Revenue and EBITDA show strong YoY operational momentum
* Revenue grew 17.8% YoY and 4.4% QoQ to INR 23.6 Bn (vs. CIE estimate: INR 23.4 Bn), driven by increase in occupied beds.
* EBITDA rose 22.2% YoY and 5.3% QoQ to INR 5.3 Bn; margin improved by 82 bps YoY and 19 bps QoQ to 22.5% (vs. CIE estimate: 22.3%).
* APAT grew by 22.0% YoY and 21.3% QoQ to INR 2.8 Bn (vs. CIE estimate: INR 2.4 Bn), with a PAT margin of 11.7%.
Scalable capacity expansion driving sustainable growth and margin upside: FORH is entering a strong brownfield-led expansion cycle with plans to commission ~472 beds in FY27E across new tower at FMRI, Noida, Manesar, Kolkata and Amritsar. FMRI is already operating at 85–90% occupancy, indicating significant unmet demand, while the management expects rapid ramp-up from new capacity addition similar to Faridabad and Noida expansion. Importantly, brownfield projects typically witness immediate capacity absorption and stronger operating leverage. The company plans annual capex of ~INR 9,000 Mn, with a majority allocated towards growth expansion. We believe FORH’s high-occupancy flagship assets, combined with scalable brownfield additions, position the company for sustained revenue compounding and margin expansion in the next 3–5 years. The hospital business is on track to achieve 25% EBITDA margin by FY28E.
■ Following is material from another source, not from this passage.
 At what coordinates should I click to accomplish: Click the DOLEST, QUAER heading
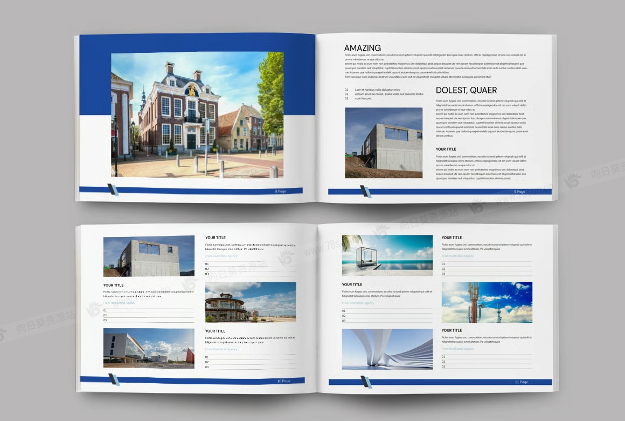pos(466,90)
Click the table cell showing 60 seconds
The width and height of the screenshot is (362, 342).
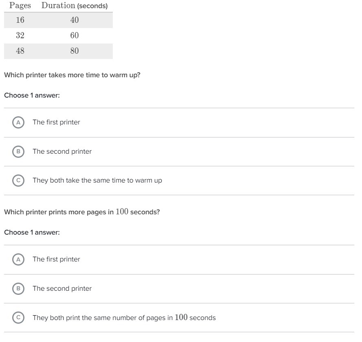(x=75, y=35)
Agilus Diagnostics: Network expansion and specialty mix to drive sustainable growth: FORH’ diagnostics business is emerging as a meaningful long-term growth and profitability driver, supported by improving scale, operational efficiency and stronger network integration. The management highlighted that the business has started delivering strong growth alongside margin expansion, with focus now firmly on maximising profitability rather than pursuing premature value unlocking. We believe sustained scale-up in diagnostics can enhance recurring cash flows, improve patient funnelling into hospitals and support long-term margin diversification for FORH. The diagnostics business anticipates an EBITDA margin of 23–24% and doubledigit revenue growth in FY27E.